What you need to do: Copy exactly, beginning with the line holding "580x197 pixels." and ending with the final line of the data beneath this task; copy nothing else, and leave out every picture.

Source records:
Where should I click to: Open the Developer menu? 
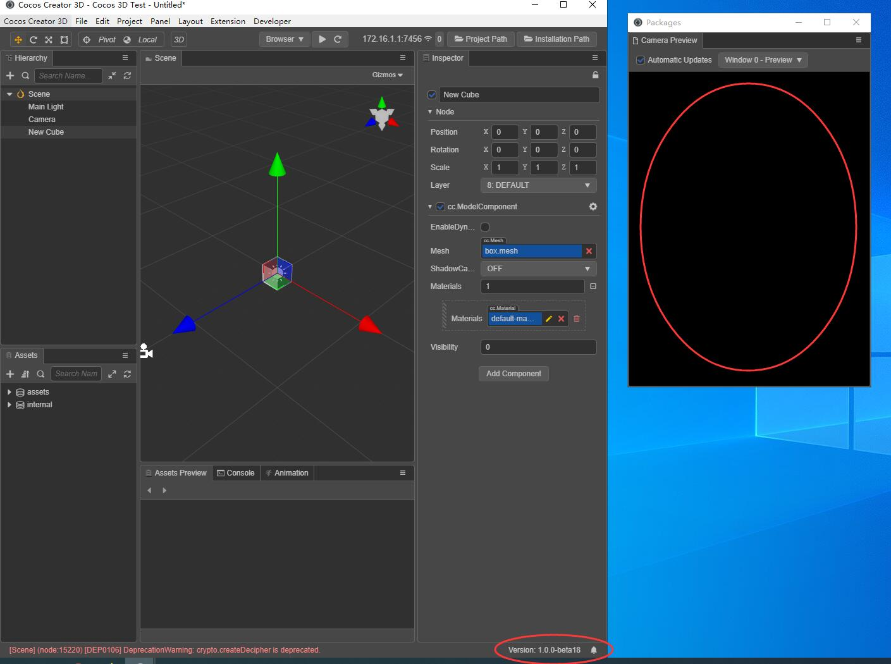tap(272, 21)
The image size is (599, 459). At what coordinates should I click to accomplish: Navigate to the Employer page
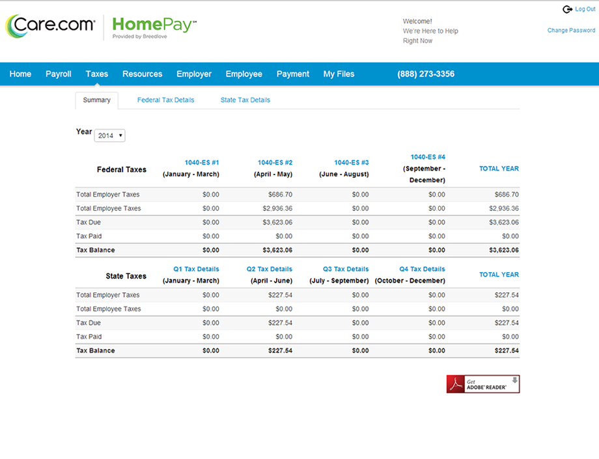tap(193, 74)

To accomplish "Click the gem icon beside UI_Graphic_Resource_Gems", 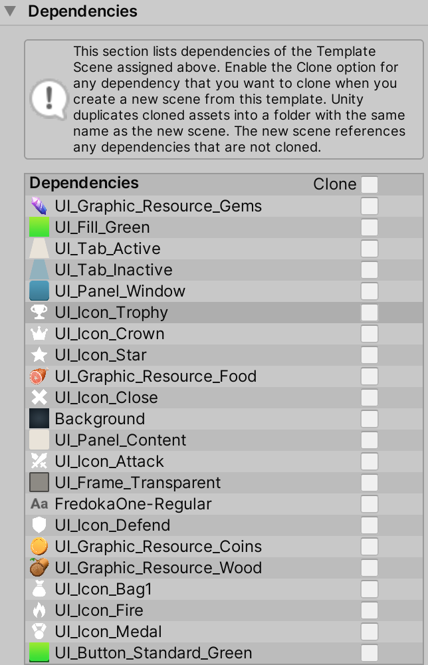I will (39, 205).
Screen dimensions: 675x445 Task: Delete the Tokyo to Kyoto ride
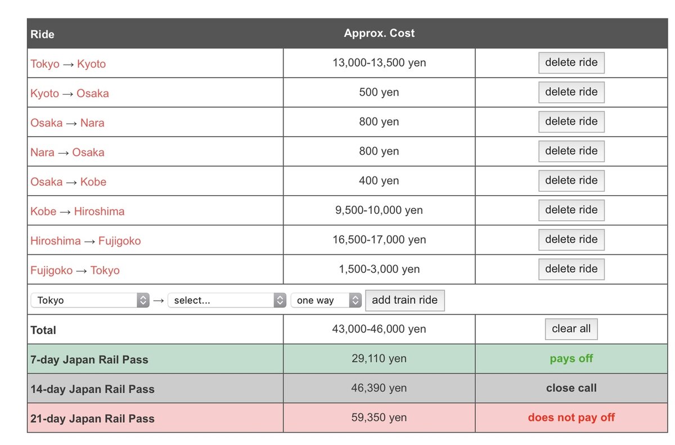pos(572,62)
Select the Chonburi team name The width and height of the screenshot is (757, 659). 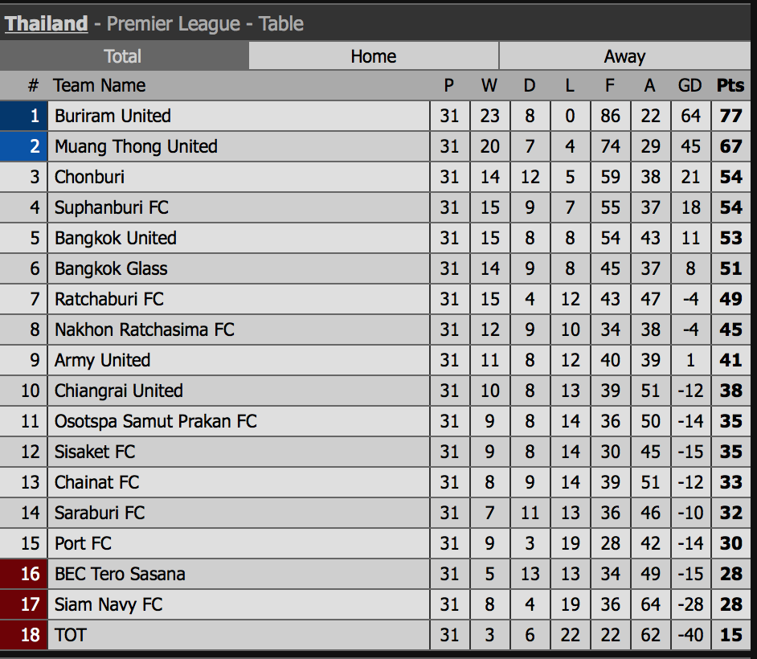coord(89,177)
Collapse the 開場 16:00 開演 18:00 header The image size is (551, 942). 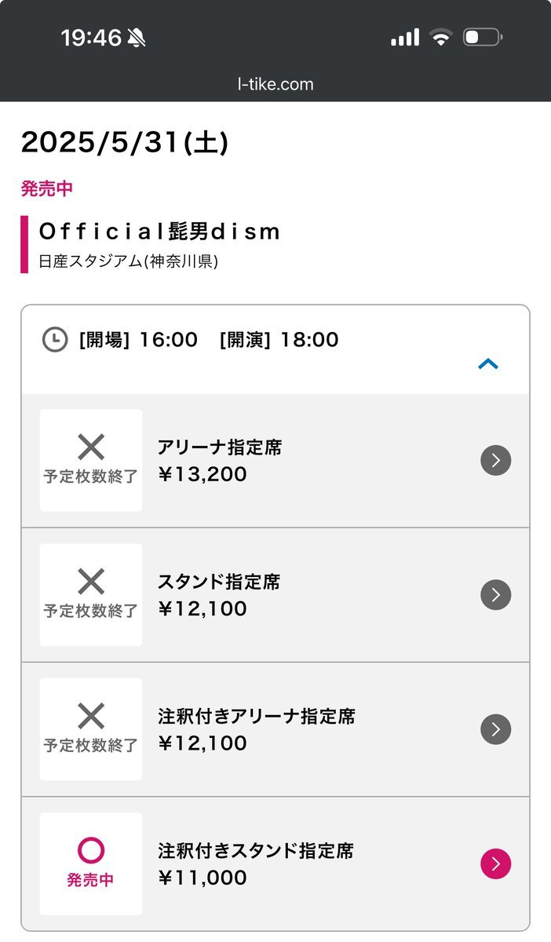pos(276,349)
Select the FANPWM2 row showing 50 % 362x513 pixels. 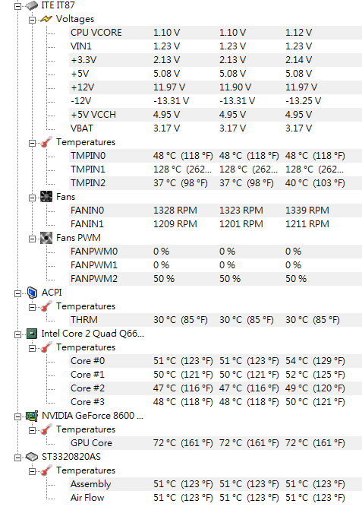pyautogui.click(x=216, y=279)
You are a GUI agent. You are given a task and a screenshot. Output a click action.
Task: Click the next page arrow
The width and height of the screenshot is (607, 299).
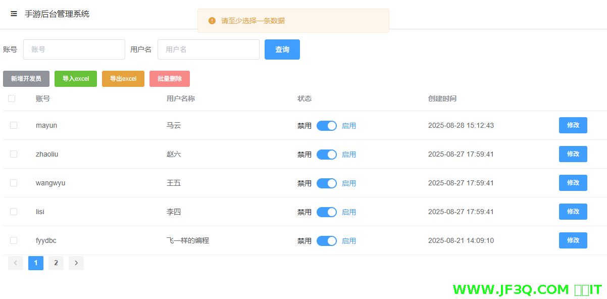point(76,263)
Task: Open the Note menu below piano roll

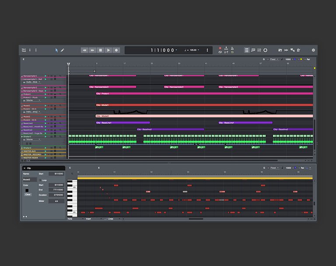Action: point(75,219)
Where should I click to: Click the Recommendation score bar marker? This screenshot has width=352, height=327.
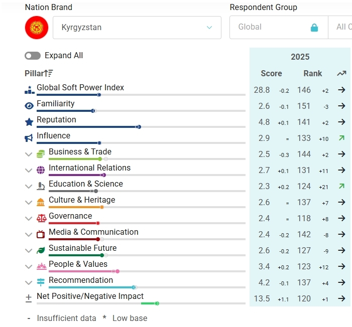click(134, 287)
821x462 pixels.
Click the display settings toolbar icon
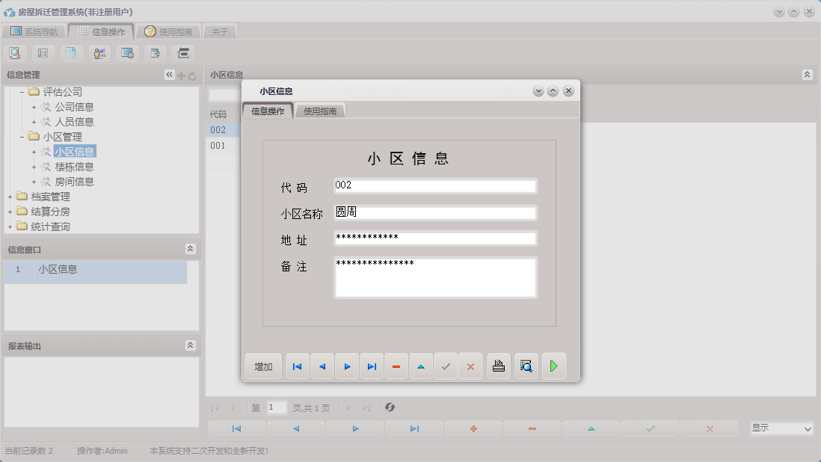coord(127,53)
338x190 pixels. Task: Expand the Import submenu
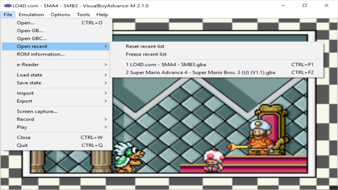point(57,93)
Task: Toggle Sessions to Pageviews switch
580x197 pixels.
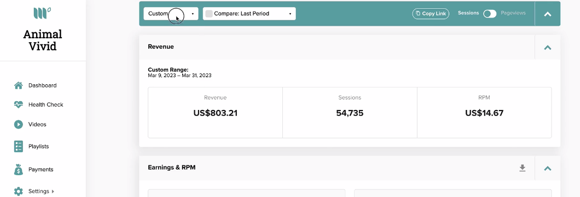Action: 490,14
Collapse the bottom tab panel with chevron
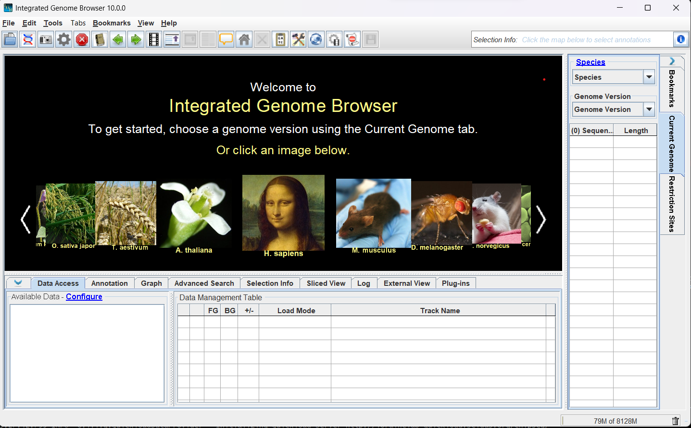Image resolution: width=691 pixels, height=428 pixels. 18,283
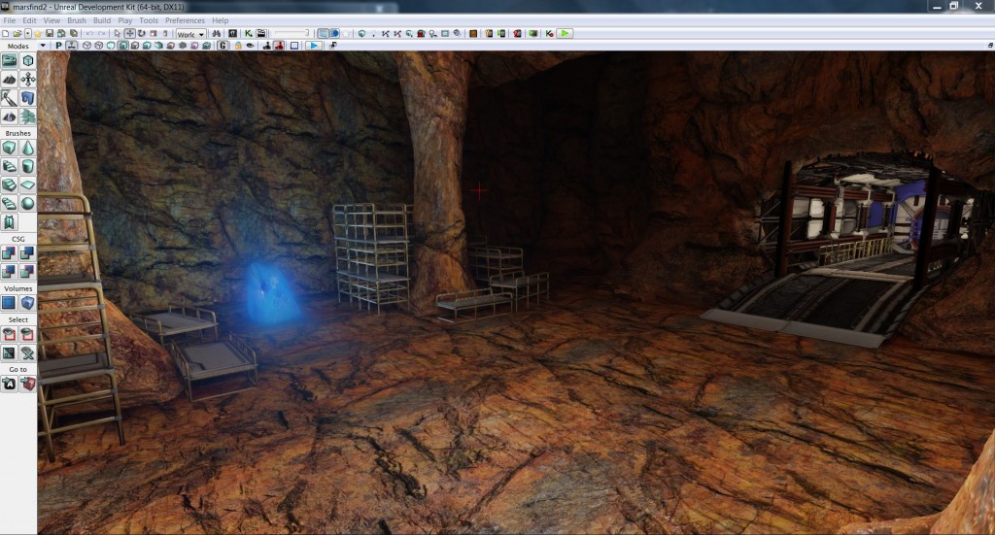Click the CSG Subtract icon

[28, 252]
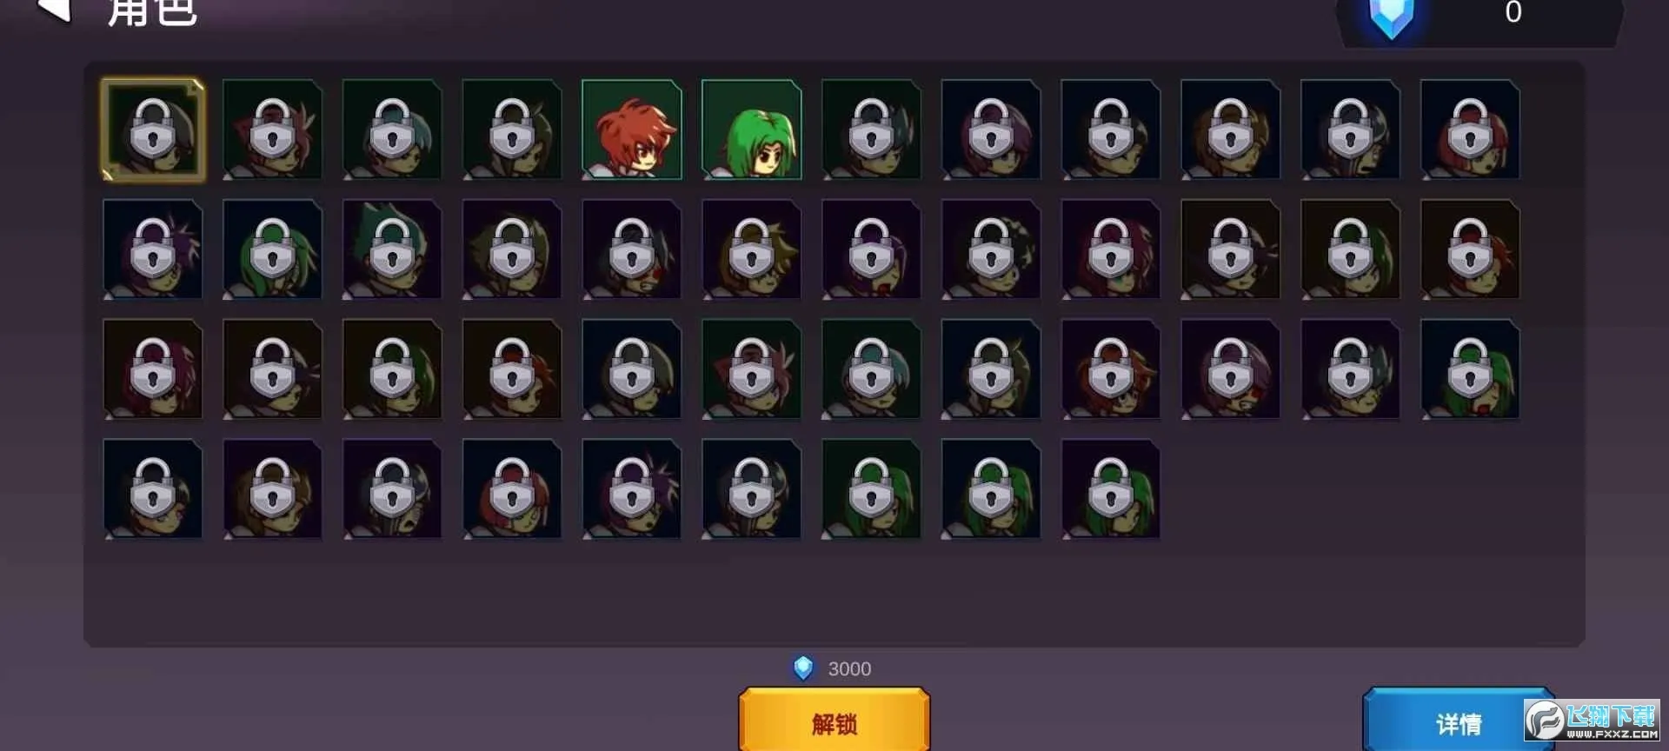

The answer:
580x197 pixels.
Action: 490,14
Collapse the bottom tab panel with chevron
Image resolution: width=691 pixels, height=428 pixels. 18,283
Click the CSG Subtract icon

[28, 252]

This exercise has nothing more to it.